-- START PROVIDED INFORMATION --
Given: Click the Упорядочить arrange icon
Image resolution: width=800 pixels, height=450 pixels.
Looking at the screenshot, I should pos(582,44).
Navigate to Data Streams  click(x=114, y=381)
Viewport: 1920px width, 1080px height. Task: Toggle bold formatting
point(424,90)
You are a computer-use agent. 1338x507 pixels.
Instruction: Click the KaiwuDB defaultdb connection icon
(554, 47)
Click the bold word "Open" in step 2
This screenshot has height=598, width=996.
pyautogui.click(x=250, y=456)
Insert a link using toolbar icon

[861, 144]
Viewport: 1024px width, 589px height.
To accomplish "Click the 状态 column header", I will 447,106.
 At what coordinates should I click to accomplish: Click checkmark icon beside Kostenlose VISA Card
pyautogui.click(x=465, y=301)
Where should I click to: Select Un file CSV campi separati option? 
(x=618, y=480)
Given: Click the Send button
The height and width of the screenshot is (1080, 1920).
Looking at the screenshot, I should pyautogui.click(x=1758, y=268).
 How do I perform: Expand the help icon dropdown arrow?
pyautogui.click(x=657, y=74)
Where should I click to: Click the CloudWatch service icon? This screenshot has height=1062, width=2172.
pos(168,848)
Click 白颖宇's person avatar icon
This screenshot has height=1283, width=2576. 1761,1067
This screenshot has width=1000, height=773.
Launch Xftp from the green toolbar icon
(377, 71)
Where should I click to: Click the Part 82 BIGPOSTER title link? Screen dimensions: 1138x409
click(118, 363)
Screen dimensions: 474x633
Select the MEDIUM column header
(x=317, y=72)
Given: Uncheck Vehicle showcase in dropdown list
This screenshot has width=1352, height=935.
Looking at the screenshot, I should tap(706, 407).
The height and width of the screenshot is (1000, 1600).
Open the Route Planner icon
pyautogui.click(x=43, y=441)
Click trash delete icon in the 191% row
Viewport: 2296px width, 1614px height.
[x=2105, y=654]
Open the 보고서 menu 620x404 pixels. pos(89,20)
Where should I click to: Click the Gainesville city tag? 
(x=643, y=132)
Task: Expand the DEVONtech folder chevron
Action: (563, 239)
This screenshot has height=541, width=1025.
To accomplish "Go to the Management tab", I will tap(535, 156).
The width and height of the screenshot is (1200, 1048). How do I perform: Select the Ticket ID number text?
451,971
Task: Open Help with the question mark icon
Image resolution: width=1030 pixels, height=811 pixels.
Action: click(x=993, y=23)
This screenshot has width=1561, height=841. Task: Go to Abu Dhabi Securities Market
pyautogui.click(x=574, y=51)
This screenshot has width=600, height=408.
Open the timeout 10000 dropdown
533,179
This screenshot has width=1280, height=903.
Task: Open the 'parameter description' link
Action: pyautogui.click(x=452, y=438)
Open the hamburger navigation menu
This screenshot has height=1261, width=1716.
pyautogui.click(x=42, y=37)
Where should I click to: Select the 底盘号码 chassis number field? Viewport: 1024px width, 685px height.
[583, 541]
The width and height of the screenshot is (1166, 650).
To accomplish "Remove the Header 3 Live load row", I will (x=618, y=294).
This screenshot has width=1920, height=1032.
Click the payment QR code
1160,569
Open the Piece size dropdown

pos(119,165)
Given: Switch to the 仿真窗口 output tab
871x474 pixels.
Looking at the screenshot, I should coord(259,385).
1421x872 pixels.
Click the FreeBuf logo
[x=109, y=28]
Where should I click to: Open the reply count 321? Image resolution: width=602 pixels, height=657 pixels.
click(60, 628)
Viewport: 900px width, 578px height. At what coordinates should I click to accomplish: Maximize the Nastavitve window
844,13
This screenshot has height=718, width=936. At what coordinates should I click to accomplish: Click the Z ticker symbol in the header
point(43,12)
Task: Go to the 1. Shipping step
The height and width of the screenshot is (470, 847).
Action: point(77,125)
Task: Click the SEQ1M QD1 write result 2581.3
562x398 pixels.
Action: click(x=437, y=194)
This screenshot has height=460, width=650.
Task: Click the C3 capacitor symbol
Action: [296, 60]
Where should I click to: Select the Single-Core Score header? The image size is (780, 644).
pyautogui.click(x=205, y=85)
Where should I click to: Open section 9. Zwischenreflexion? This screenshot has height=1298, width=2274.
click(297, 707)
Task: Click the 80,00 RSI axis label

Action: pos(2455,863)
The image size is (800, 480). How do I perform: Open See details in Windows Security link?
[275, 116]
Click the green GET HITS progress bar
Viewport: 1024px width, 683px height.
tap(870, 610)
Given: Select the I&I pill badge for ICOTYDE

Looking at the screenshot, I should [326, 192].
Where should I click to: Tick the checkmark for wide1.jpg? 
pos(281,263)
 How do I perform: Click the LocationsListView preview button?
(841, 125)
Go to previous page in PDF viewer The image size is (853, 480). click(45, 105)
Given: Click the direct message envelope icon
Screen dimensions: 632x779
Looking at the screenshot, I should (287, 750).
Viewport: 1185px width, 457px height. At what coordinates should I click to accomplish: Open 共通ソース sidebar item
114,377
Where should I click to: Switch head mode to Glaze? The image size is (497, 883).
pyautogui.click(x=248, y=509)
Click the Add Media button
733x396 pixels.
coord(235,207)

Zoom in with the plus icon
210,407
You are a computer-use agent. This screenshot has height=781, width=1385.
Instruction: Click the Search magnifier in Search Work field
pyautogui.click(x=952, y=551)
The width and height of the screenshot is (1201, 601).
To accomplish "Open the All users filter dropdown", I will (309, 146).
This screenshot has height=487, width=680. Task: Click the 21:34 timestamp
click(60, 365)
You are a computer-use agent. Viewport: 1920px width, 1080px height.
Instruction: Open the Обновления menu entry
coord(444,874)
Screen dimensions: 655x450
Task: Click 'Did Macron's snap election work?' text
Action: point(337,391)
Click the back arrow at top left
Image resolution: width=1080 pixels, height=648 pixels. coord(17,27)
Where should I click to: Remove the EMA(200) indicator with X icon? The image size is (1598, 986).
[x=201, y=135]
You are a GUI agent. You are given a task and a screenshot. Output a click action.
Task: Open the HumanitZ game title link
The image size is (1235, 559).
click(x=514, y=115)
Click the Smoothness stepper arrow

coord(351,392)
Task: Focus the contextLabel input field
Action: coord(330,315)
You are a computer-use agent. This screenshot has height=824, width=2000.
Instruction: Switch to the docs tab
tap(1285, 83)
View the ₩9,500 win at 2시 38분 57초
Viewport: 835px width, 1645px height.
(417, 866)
-- END PROVIDED INFORMATION --
WHAT IS BEING ASKED:
Format every line of the records above as a JSON array of strings, one string per line, leaving out blank lines.

FULL RESPONSE:
[
  "Given: Click the Упорядочить arrange icon",
  "Image resolution: width=800 pixels, height=450 pixels.",
  "Looking at the screenshot, I should pos(582,44).",
  "Navigate to Data Streams  click(x=114, y=381)",
  "Viewport: 1920px width, 1080px height. Task: Toggle bold formatting",
  "point(424,90)",
  "You are a computer-use agent. 1338x507 pixels.",
  "Instruction: Click the KaiwuDB defaultdb connection icon",
  "(554, 47)",
  "Click the bold word \"Open\" in step 2",
  "This screenshot has height=598, width=996.",
  "pyautogui.click(x=250, y=456)",
  "Insert a link using toolbar icon",
  "[861, 144]",
  "Viewport: 1024px width, 589px height.",
  "To accomplish \"Click the 状态 column header\", I will 447,106.",
  " At what coordinates should I click to accomplish: Click checkmark icon beside Kostenlose VISA Card",
  "pyautogui.click(x=465, y=301)",
  "Where should I click to: Select Un file CSV campi separati option? ",
  "(x=618, y=480)",
  "Given: Click the Send button",
  "The height and width of the screenshot is (1080, 1920).",
  "Looking at the screenshot, I should pyautogui.click(x=1758, y=268).",
  " How do I perform: Expand the help icon dropdown arrow?",
  "pyautogui.click(x=657, y=74)",
  "Where should I click to: Click the CloudWatch service icon? This screenshot has height=1062, width=2172.",
  "pos(168,848)",
  "Click 白颖宇's person avatar icon",
  "This screenshot has height=1283, width=2576. 1761,1067",
  "This screenshot has width=1000, height=773.",
  "Launch Xftp from the green toolbar icon",
  "(377, 71)",
  "Where should I click to: Click the Part 82 BIGPOSTER title link? Screen dimensions: 1138x409",
  "click(118, 363)",
  "Screen dimensions: 474x633",
  "Select the MEDIUM column header",
  "(x=317, y=72)",
  "Given: Uncheck Vehicle showcase in dropdown list",
  "This screenshot has width=1352, height=935.",
  "Looking at the screenshot, I should tap(706, 407).",
  "The height and width of the screenshot is (1000, 1600).",
  "Open the Route Planner icon",
  "pyautogui.click(x=43, y=441)",
  "Click trash delete icon in the 191% row",
  "Viewport: 2296px width, 1614px height.",
  "[x=2105, y=654]",
  "Open the 보고서 menu 620x404 pixels. pos(89,20)",
  "Where should I click to: Click the Gainesville city tag? ",
  "(x=643, y=132)",
  "Task: Expand the DEVONtech folder chevron",
  "Action: (563, 239)",
  "This screenshot has height=541, width=1025.",
  "To accomplish \"Go to the Management tab\", I will tap(535, 156).",
  "The width and height of the screenshot is (1200, 1048). How do I perform: Select the Ticket ID number text?",
  "451,971",
  "Task: Open Help with the question mark icon",
  "Image resolution: width=1030 pixels, height=811 pixels.",
  "Action: click(x=993, y=23)",
  "This screenshot has width=1561, height=841. Task: Go to Abu Dhabi Securities Market",
  "pyautogui.click(x=574, y=51)",
  "This screenshot has width=600, height=408.",
  "Open the timeout 10000 dropdown",
  "533,179",
  "This screenshot has width=1280, height=903.",
  "Task: Open the 'parameter description' link",
  "Action: pyautogui.click(x=452, y=438)",
  "Open the hamburger navigation menu",
  "This screenshot has height=1261, width=1716.",
  "pyautogui.click(x=42, y=37)",
  "Where should I click to: Select the 底盘号码 chassis number field? Viewport: 1024px width, 685px height.",
  "[583, 541]",
  "The width and height of the screenshot is (1166, 650).",
  "To accomplish \"Remove the Header 3 Live load row\", I will (x=618, y=294).",
  "This screenshot has width=1920, height=1032.",
  "Click the payment QR code",
  "1160,569",
  "Open the Piece size dropdown",
  "pos(119,165)",
  "Given: Switch to the 仿真窗口 output tab",
  "871x474 pixels.",
  "Looking at the screenshot, I should coord(259,385).",
  "1421x872 pixels.",
  "Click the FreeBuf logo",
  "[x=109, y=28]",
  "Where should I click to: Open the reply count 321? Image resolution: width=602 pixels, height=657 pixels.",
  "click(60, 628)",
  "Viewport: 900px width, 578px height. At what coordinates should I click to accomplish: Maximize the Nastavitve window",
  "844,13",
  "This screenshot has height=718, width=936. At what coordinates should I click to accomplish: Click the Z ticker symbol in the header",
  "point(43,12)",
  "Task: Go to the 1. Shipping step",
  "The height and width of the screenshot is (470, 847).",
  "Action: point(77,125)",
  "Task: Click the SEQ1M QD1 write result 2581.3",
  "562x398 pixels.",
  "Action: click(x=437, y=194)",
  "This screenshot has height=460, width=650.",
  "Task: Click the C3 capacitor symbol",
  "Action: [296, 60]",
  "Where should I click to: Select the Single-Core Score header? The image size is (780, 644).",
  "pyautogui.click(x=205, y=85)",
  "Where should I click to: Open section 9. Zwischenreflexion? This screenshot has height=1298, width=2274.",
  "click(297, 707)",
  "Task: Click the 80,00 RSI axis label",
  "Action: pos(2455,863)",
  "The image size is (800, 480). How do I perform: Open See details in Windows Security link?",
  "[275, 116]",
  "Click the green GET HITS progress bar",
  "Viewport: 1024px width, 683px height.",
  "tap(870, 610)",
  "Given: Select the I&I pill badge for ICOTYDE",
  "Looking at the screenshot, I should [326, 192].",
  "Where should I click to: Tick the checkmark for wide1.jpg? ",
  "pos(281,263)",
  " How do I perform: Click the LocationsListView preview button?",
  "(841, 125)",
  "Go to previous page in PDF viewer The image size is (853, 480). click(45, 105)",
  "Given: Click the direct message envelope icon",
  "Screen dimensions: 632x779",
  "Looking at the screenshot, I should (287, 750).",
  "Viewport: 1185px width, 457px height. At what coordinates should I click to accomplish: Open 共通ソース sidebar item",
  "114,377",
  "Where should I click to: Switch head mode to Glaze? The image size is (497, 883).",
  "pyautogui.click(x=248, y=509)",
  "Click the Add Media button",
  "733x396 pixels.",
  "coord(235,207)",
  "Zoom in with the plus icon",
  "210,407",
  "You are a computer-use agent. This screenshot has height=781, width=1385.",
  "Instruction: Click the Search magnifier in Search Work field",
  "pyautogui.click(x=952, y=551)",
  "The width and height of the screenshot is (1201, 601).",
  "To accomplish \"Open the All users filter dropdown\", I will (309, 146).",
  "This screenshot has height=487, width=680. Task: Click the 21:34 timestamp",
  "click(60, 365)",
  "You are a computer-use agent. Viewport: 1920px width, 1080px height.",
  "Instruction: Open the Обновления menu entry",
  "coord(444,874)",
  "Screen dimensions: 655x450",
  "Task: Click 'Did Macron's snap election work?' text",
  "Action: point(337,391)",
  "Click the back arrow at top left",
  "Image resolution: width=1080 pixels, height=648 pixels. coord(17,27)",
  "Where should I click to: Remove the EMA(200) indicator with X icon? The image size is (1598, 986).",
  "[x=201, y=135]",
  "You are a GUI agent. You are given a task and a screenshot. Output a click action.",
  "Task: Open the HumanitZ game title link",
  "The image size is (1235, 559).",
  "click(x=514, y=115)",
  "Click the Smoothness stepper arrow",
  "coord(351,392)",
  "Task: Focus the contextLabel input field",
  "Action: coord(330,315)",
  "You are a computer-use agent. This screenshot has height=824, width=2000.",
  "Instruction: Switch to the docs tab",
  "tap(1285, 83)",
  "View the ₩9,500 win at 2시 38분 57초",
  "Viewport: 835px width, 1645px height.",
  "(417, 866)"
]